As you can see, absolute risk is the far more useful number, but it’s nearly always low and boring. Relative risk, on the other hand, is nearly always high and scary.
No wonder online news outlets -- whose advertiser-driven business models depends on accumulating pageviews -- have all the reason to conflate these two kinds of risk to produce more sensationalist headlines!
If you really want to know how a food or habit affects your level of risk, though, you must know the absolute risk number.
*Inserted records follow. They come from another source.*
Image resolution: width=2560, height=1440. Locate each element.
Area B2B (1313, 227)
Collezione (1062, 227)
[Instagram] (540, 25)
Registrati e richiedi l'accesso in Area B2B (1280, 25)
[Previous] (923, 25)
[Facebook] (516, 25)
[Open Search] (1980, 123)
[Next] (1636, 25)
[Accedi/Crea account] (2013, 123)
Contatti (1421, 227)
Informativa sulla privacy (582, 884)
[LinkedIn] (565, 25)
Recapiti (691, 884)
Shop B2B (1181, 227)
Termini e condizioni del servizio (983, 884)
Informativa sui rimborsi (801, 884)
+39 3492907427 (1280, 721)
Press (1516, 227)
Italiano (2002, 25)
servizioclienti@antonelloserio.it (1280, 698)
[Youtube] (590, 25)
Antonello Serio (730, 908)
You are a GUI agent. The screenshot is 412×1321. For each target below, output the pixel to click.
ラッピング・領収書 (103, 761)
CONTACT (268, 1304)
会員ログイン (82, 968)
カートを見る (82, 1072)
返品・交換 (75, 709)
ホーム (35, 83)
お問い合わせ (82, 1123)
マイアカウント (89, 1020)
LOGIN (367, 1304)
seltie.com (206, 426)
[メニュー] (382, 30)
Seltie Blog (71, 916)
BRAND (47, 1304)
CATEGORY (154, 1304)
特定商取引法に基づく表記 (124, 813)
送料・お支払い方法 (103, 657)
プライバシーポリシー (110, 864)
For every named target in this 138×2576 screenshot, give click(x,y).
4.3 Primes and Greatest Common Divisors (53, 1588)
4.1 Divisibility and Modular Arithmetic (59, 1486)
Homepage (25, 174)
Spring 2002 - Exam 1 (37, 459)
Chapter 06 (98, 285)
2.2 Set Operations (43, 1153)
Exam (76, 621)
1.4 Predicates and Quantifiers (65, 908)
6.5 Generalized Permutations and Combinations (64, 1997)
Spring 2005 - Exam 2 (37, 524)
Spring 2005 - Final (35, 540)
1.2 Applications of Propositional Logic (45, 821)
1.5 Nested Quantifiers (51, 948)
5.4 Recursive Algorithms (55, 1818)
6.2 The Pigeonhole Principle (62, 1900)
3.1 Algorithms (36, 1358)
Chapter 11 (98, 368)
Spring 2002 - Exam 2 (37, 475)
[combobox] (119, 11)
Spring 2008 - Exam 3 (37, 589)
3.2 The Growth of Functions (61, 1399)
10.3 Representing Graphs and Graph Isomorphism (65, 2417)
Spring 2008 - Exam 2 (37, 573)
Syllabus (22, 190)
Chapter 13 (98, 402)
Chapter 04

Considering the previous three points, I’d argue that the “less than one percent” increase in absolute risk fades to less than zero.
So…
I generally steer clear of processed meat. It’s simply too difficult to know whether it’s come from animals raised in healthful, sustainable ways, and whether the preservation method used was free of potentially harmful chemicals.
But red meat is a different story. As I explore here, beef provides an array of nutrients that are in short supply in modern diets.
I get grass-fed, grass-finished beef from a rancher north of Phoenix. But I’ve noticed that Trader Joe’s now sells such beef from New Zealand -- and for a relatively affordable price, too.
It would be tragic if the report scared anyone away from eating a health-sustaining, grass-fed, grass-finished, sustainably raised animal product.
Bottom line: Ignore the press misinformation about the WHO report. One of the best things you can do for your own and your family’s health is to visit LocalHarvest.com, search for suppliers of grass-fed, grass-finished beef in your area, and make these products a regular part of your diet.